* SHORT PROBLEM *
Copy the items from the line with "You are a computer-use" up to and including the line with "coord(366,488)", changing "toggle" to "switch" and keeping everything else the same. Leave out the pictures.

* STORED RECORDS *
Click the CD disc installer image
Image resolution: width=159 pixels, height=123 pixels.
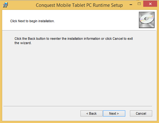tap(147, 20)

==

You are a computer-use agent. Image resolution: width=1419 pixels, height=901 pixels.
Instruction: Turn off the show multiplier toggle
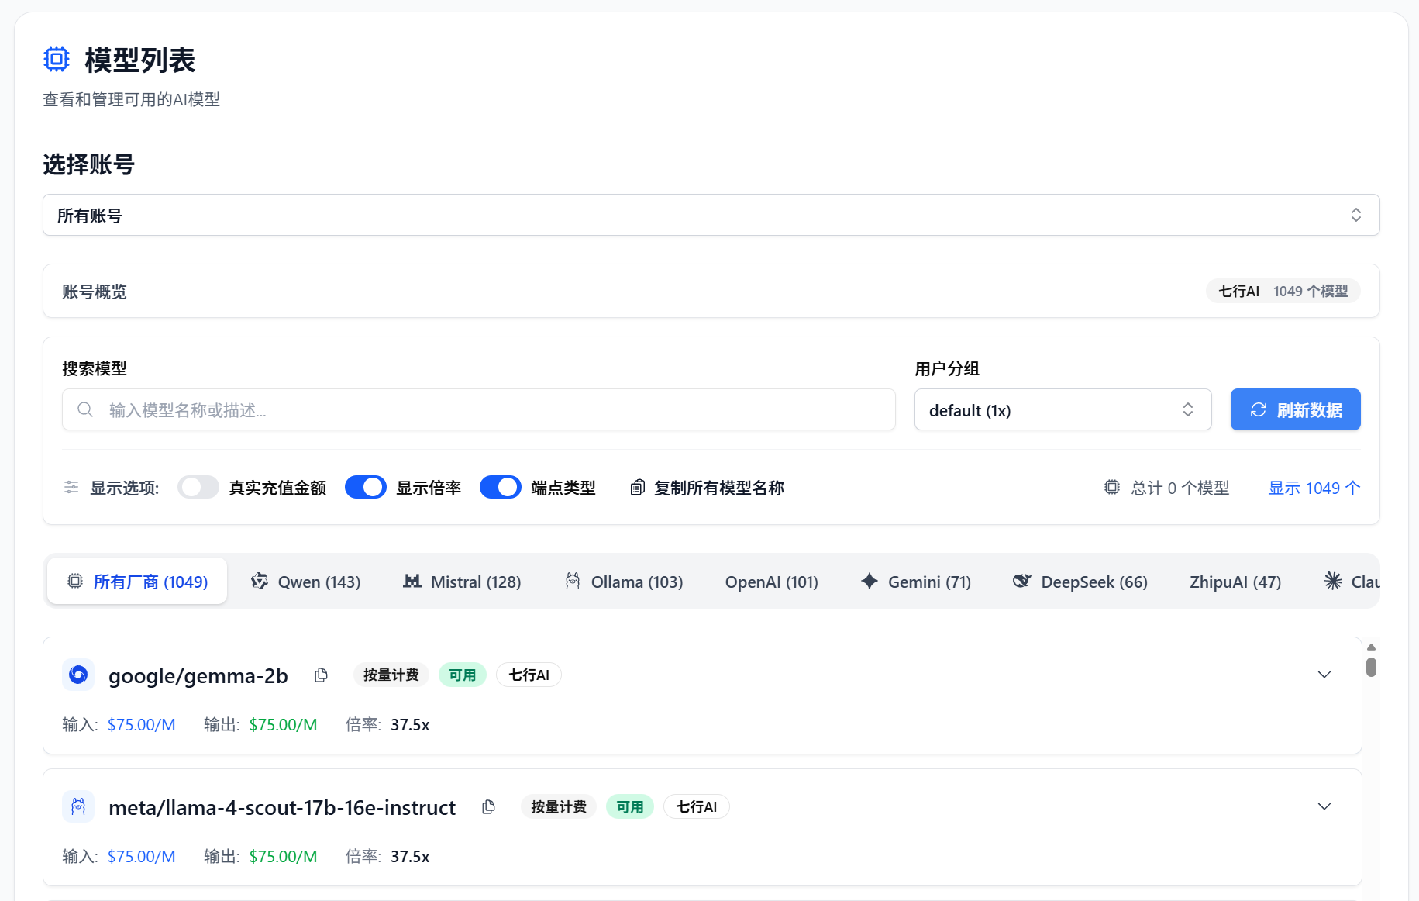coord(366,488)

...

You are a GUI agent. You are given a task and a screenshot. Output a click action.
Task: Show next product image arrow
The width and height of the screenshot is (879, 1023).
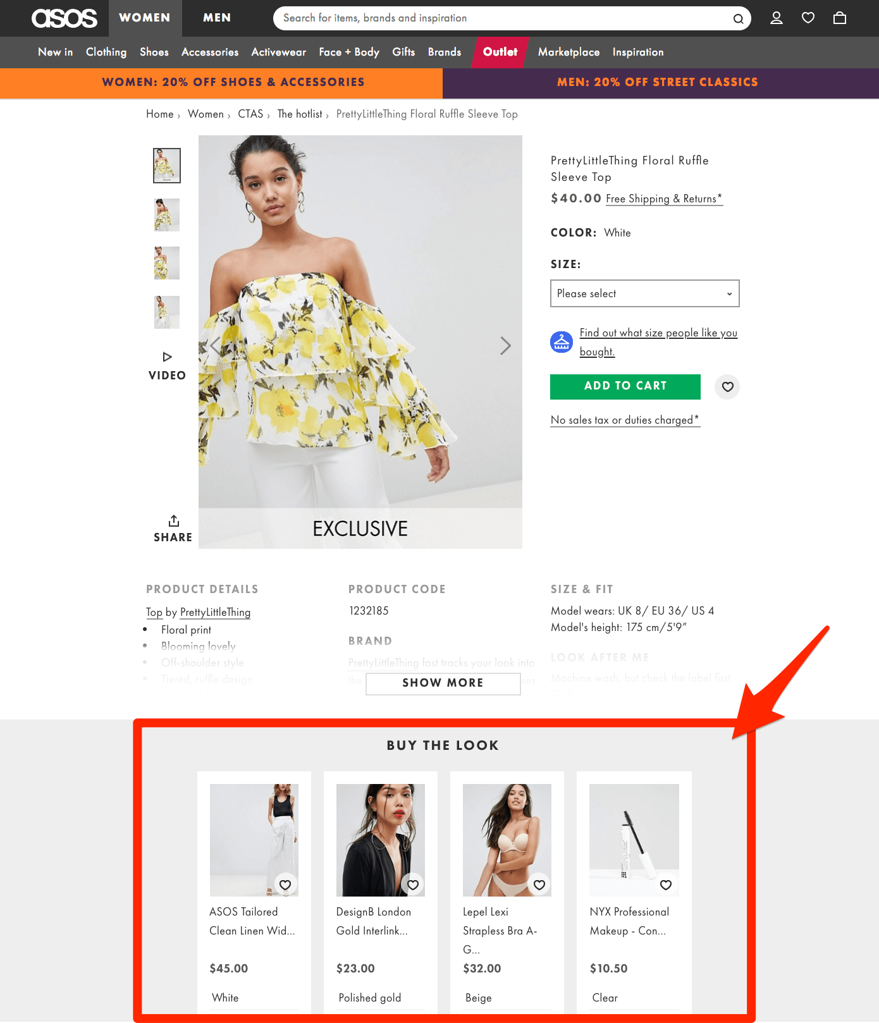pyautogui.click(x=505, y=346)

* RESULT OF THIS TASK *
You are a computer-use agent. Image resolution: width=1419 pixels, height=901 pixels.
Instruction: Turn off the show multiplier switch
coord(366,488)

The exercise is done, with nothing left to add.